--- Article ---
5) Why does everyone complain when R&D pushes the power envelope on a particular card while simultaneously complaining that things were better when cards like Ancestral Recall and Moxes were still in print?
6) Does anyone remember those commercials for Magic that used to run during South Park? They were awful. But since Magic was the show's only sponsor at the time, the South Park creators gave them a special promo before the commercial break, which Kyle said, "South Park is brought to you by Magic: the Gathering." Then Kenny said something that was muffled and I can't repeat here. I've often wondered if Wizards caught on and pulled the sponsorship or if South Park just got too pricey to keep it up.
7) I like how Mark Rosewater mentions his gig writing for Roseanne about once every 5 – 10 columns. Does anyone else remember that show being spectacularly unfunny? I have to believe his best writing came at his current job.

--- Exercise brief ---
Reproduce the numbered Magic: the Gathering passage above word for word, in full.

--- Data section ---

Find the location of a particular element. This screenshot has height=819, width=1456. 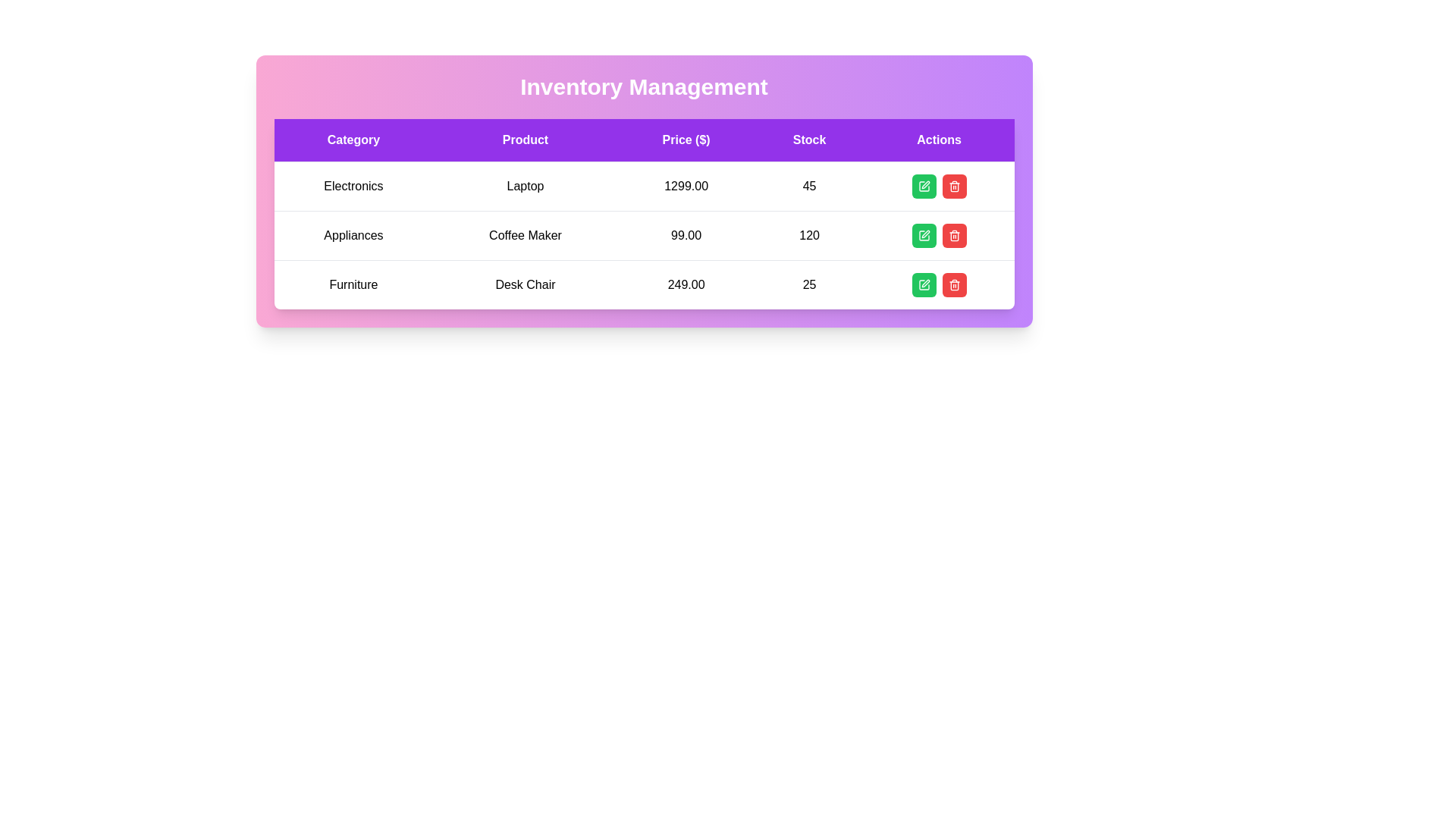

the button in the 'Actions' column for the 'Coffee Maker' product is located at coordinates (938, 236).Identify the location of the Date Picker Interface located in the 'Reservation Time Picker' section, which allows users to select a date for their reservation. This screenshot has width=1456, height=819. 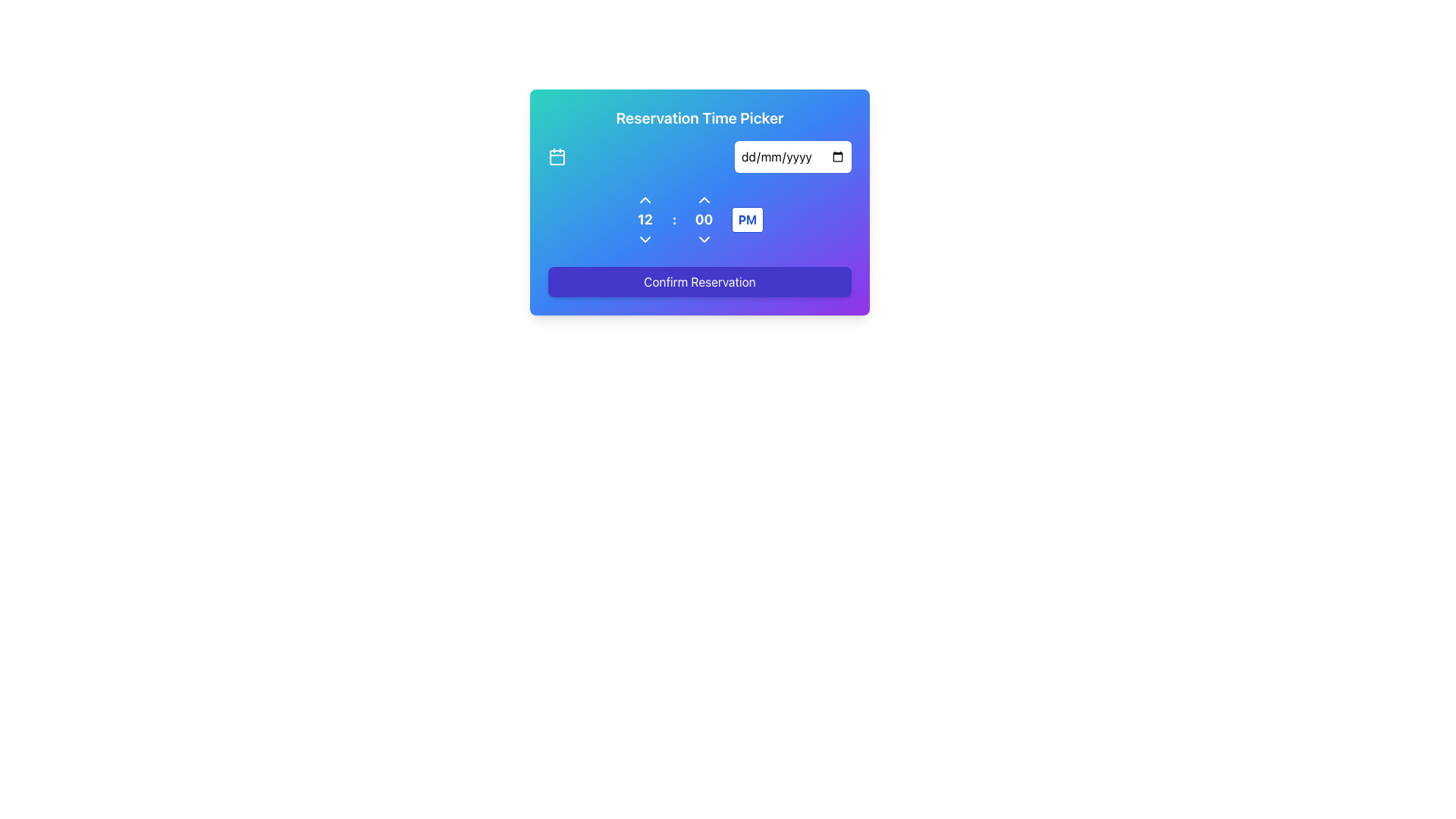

--- Problem solution ---
5) Why does everyone complain when R&D pushes the power envelope on a particular card while simultaneously complaining that things were better when cards like Ancestral Recall and Moxes were still in print?
6) Does anyone remember those commercials for Magic that used to run during South Park? They were awful. But since Magic was the show's only sponsor at the time, the South Park creators gave them a special promo before the commercial break, which Kyle said, "South Park is brought to you by Magic: the Gathering." Then Kenny said something that was muffled and I can't repeat here. I've often wondered if Wizards caught on and pulled the sponsorship or if South Park just got too pricey to keep it up.
7) I like how Mark Rosewater mentions his gig writing for Roseanne about once every 5 – 10 columns. Does anyone else remember that show being spectacularly unfunny? I have to believe his best writing came at his current job.